→ **Task**
Reproduce all of the data that follows, character for character.

→ **Exercise materials**

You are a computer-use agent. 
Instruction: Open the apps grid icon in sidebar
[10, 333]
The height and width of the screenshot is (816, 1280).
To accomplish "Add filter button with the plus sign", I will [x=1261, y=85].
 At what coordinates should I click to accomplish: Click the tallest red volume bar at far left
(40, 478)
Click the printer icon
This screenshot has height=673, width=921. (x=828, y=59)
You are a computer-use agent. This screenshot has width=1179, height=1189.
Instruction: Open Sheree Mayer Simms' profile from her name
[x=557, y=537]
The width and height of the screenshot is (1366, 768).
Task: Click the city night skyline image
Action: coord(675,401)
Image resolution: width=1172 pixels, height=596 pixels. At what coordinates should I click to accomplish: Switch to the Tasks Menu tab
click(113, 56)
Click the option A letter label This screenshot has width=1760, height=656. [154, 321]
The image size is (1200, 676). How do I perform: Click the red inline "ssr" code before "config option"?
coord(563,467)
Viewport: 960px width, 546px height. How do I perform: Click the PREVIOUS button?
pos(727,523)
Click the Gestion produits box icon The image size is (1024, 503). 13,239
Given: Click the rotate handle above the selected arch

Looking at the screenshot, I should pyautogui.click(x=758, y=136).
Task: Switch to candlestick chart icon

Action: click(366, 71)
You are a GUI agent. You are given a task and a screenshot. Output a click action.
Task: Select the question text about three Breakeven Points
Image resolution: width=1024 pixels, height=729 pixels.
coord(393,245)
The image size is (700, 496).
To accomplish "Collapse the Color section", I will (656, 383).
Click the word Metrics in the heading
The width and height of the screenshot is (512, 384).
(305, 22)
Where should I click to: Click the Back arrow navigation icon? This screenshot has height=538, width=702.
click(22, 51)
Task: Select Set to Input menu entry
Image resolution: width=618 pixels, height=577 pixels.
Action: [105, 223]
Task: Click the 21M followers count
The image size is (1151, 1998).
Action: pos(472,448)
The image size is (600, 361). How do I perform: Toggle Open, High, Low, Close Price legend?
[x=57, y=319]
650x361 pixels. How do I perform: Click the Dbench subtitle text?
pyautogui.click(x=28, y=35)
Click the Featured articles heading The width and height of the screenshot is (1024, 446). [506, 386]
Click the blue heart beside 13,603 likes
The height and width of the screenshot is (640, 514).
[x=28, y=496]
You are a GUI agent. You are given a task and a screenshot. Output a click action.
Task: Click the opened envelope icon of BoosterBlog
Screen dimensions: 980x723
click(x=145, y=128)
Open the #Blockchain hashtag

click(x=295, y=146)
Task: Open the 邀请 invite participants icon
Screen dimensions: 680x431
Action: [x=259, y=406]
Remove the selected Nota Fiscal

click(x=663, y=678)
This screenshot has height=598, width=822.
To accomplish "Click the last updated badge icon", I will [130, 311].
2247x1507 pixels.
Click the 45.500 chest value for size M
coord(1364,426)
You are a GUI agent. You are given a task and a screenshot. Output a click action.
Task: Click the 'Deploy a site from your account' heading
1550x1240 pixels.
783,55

→ **Result**
You are a computer-use agent. 
Instruction: Open the apps grid icon in sidebar
[10, 333]
The height and width of the screenshot is (816, 1280).
To accomplish "Add filter button with the plus sign", I will [x=1261, y=85].
 At what coordinates should I click to accomplish: Click the tallest red volume bar at far left
(40, 478)
Click the printer icon
This screenshot has height=673, width=921. (x=828, y=59)
You are a computer-use agent. This screenshot has width=1179, height=1189.
Instruction: Open Sheree Mayer Simms' profile from her name
[x=557, y=537]
The width and height of the screenshot is (1366, 768).
Task: Click the city night skyline image
Action: coord(675,401)
Image resolution: width=1172 pixels, height=596 pixels. At what coordinates should I click to accomplish: Switch to the Tasks Menu tab
click(113, 56)
Click the option A letter label This screenshot has width=1760, height=656. [154, 321]
The image size is (1200, 676). How do I perform: Click the red inline "ssr" code before "config option"?
coord(563,467)
Viewport: 960px width, 546px height. How do I perform: Click the PREVIOUS button?
pos(727,523)
Click the Gestion produits box icon The image size is (1024, 503). 13,239
Given: Click the rotate handle above the selected arch

Looking at the screenshot, I should pyautogui.click(x=758, y=136).
Task: Switch to candlestick chart icon

Action: click(366, 71)
You are a GUI agent. You are given a task and a screenshot. Output a click action.
Task: Select the question text about three Breakeven Points
Image resolution: width=1024 pixels, height=729 pixels.
coord(393,245)
The image size is (700, 496).
To accomplish "Collapse the Color section", I will (656, 383).
Click the word Metrics in the heading
The width and height of the screenshot is (512, 384).
(305, 22)
Where should I click to: Click the Back arrow navigation icon? This screenshot has height=538, width=702.
click(22, 51)
Task: Select Set to Input menu entry
Image resolution: width=618 pixels, height=577 pixels.
Action: [105, 223]
Task: Click the 21M followers count
The image size is (1151, 1998).
Action: pos(472,448)
The image size is (600, 361). How do I perform: Toggle Open, High, Low, Close Price legend?
[x=57, y=319]
650x361 pixels. How do I perform: Click the Dbench subtitle text?
pyautogui.click(x=28, y=35)
Click the Featured articles heading The width and height of the screenshot is (1024, 446). [506, 386]
Click the blue heart beside 13,603 likes
The height and width of the screenshot is (640, 514).
[x=28, y=496]
You are a GUI agent. You are given a task and a screenshot. Output a click action.
Task: Click the opened envelope icon of BoosterBlog
Screen dimensions: 980x723
click(x=145, y=128)
Open the #Blockchain hashtag

click(x=295, y=146)
Task: Open the 邀请 invite participants icon
Screen dimensions: 680x431
Action: [x=259, y=406]
Remove the selected Nota Fiscal

click(x=663, y=678)
This screenshot has height=598, width=822.
To accomplish "Click the last updated badge icon", I will [130, 311].
2247x1507 pixels.
Click the 45.500 chest value for size M
coord(1364,426)
You are a GUI agent. You are given a task and a screenshot. Output a click action.
Task: Click the 'Deploy a site from your account' heading
1550x1240 pixels.
783,55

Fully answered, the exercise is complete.